"""

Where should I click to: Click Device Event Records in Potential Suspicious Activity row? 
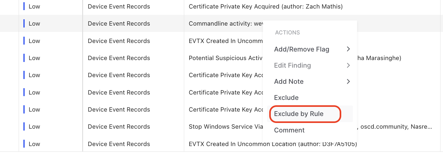(x=119, y=58)
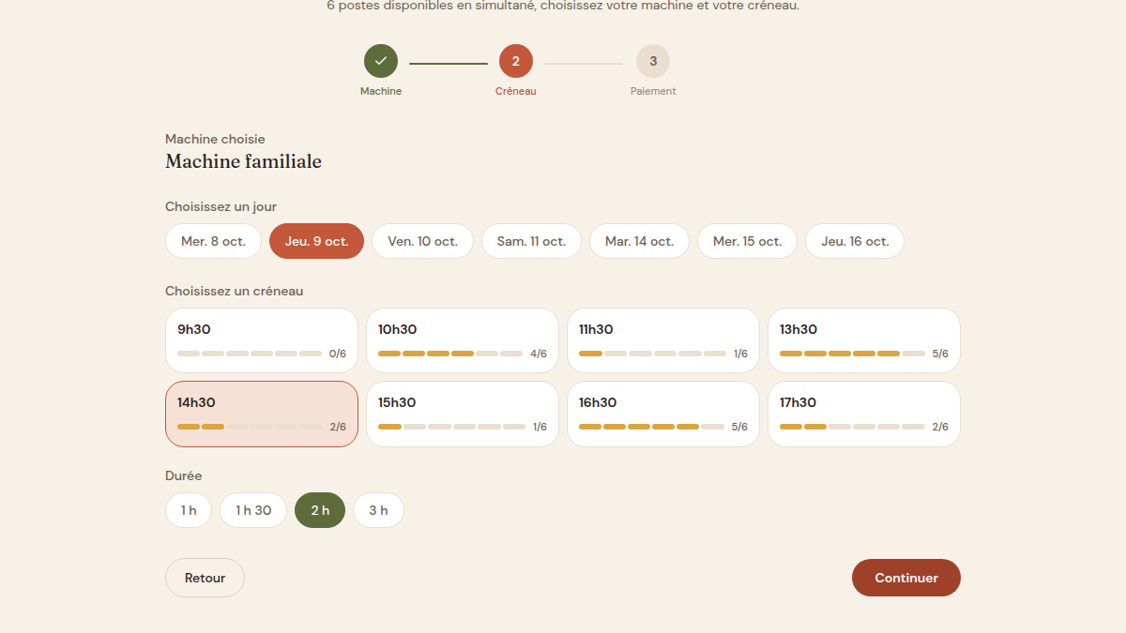The image size is (1126, 633).
Task: Choose the 16h30 slot card
Action: (x=663, y=414)
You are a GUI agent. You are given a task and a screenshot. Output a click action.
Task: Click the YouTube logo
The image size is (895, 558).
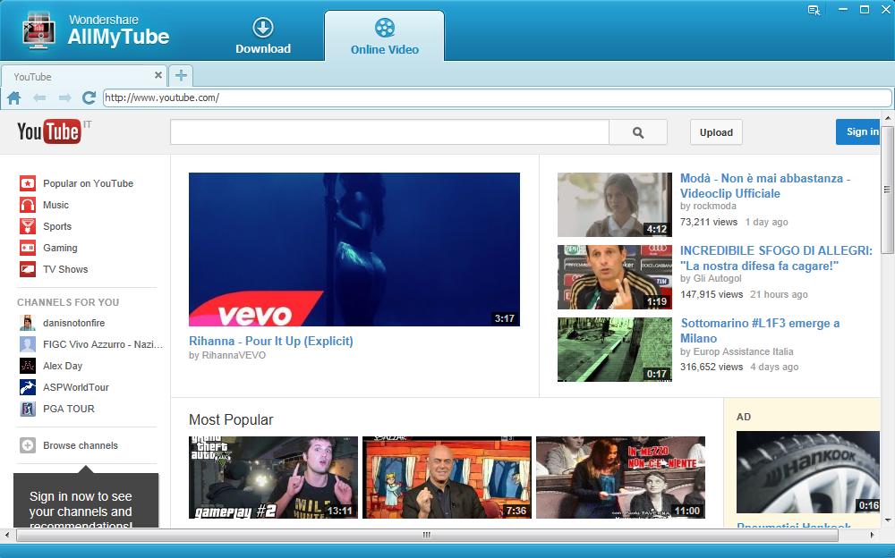49,132
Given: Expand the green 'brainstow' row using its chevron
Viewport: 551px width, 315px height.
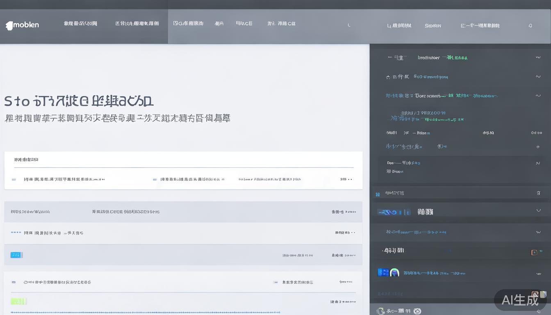Looking at the screenshot, I should pos(538,57).
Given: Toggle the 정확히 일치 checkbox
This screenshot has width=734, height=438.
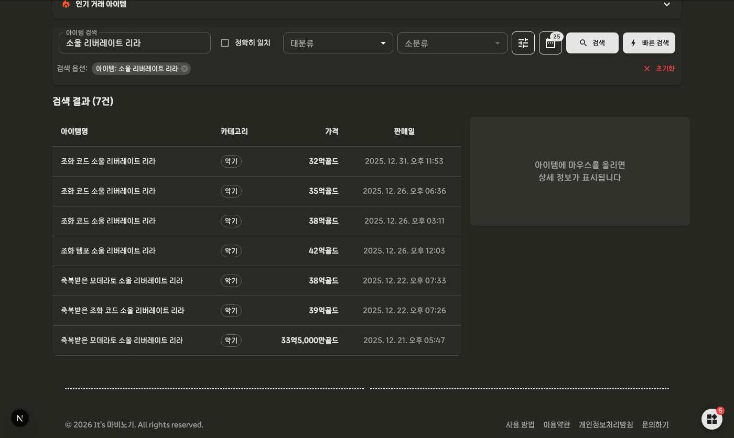Looking at the screenshot, I should (x=225, y=43).
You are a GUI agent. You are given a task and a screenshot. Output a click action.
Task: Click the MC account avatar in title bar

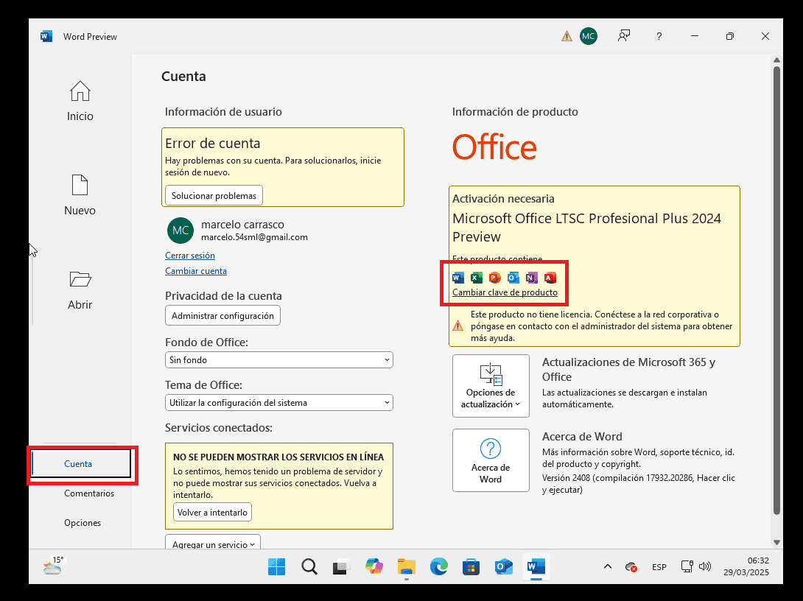point(588,36)
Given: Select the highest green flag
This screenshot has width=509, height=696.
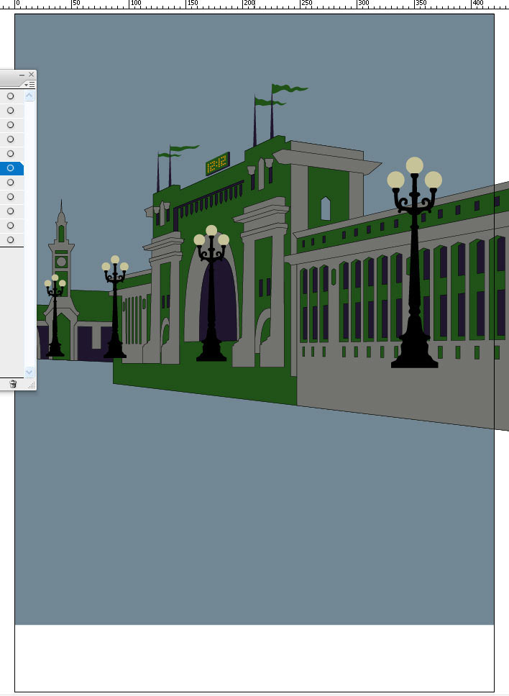Looking at the screenshot, I should click(289, 89).
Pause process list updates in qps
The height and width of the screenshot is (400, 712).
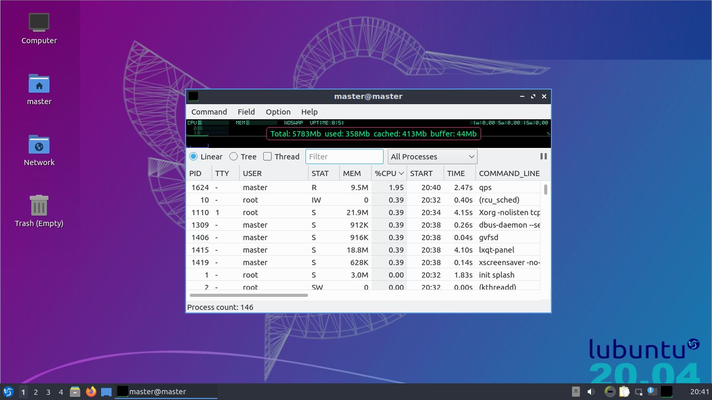pyautogui.click(x=544, y=156)
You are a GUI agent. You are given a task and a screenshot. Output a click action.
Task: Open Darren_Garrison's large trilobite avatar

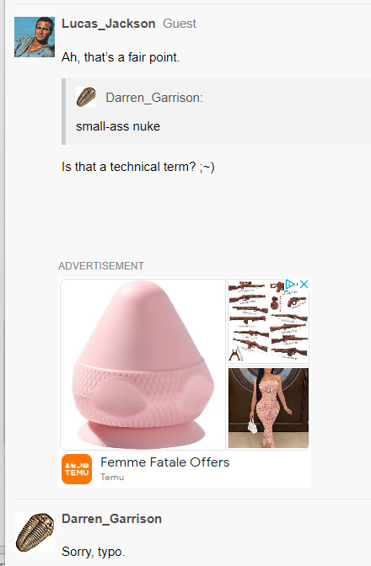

"""

EXERCISE DIRECTIONS: The answer is the full set of records printed exactly, less the pictures.

ANSWER FOR THIS EXERCISE:
Where should I click to: Click Device Event Records in Potential Suspicious Activity row? 
(x=119, y=58)
The image size is (1126, 633).
Task: Choose the 16h30 slot card
Action: (x=663, y=414)
You are a GUI agent. You are given a task and a screenshot. Output a click action.
Task: Click the YouTube logo
The image size is (895, 558).
49,132
Given: Expand the green 'brainstow' row using its chevron
Viewport: 551px width, 315px height.
Looking at the screenshot, I should pos(538,57).
Given: Toggle the 정확히 일치 checkbox
This screenshot has width=734, height=438.
Looking at the screenshot, I should (x=225, y=43).
You are a GUI agent. You are given a task and a screenshot. Output a click action.
Task: Click the MC account avatar in title bar

point(588,36)
Given: Select the highest green flag
This screenshot has width=509, height=696.
Looking at the screenshot, I should click(289, 89).
Pause process list updates in qps
The height and width of the screenshot is (400, 712).
pyautogui.click(x=544, y=156)
You are a GUI agent. You are given a task and a screenshot. Output a click action.
Task: Open Darren_Garrison's large trilobite avatar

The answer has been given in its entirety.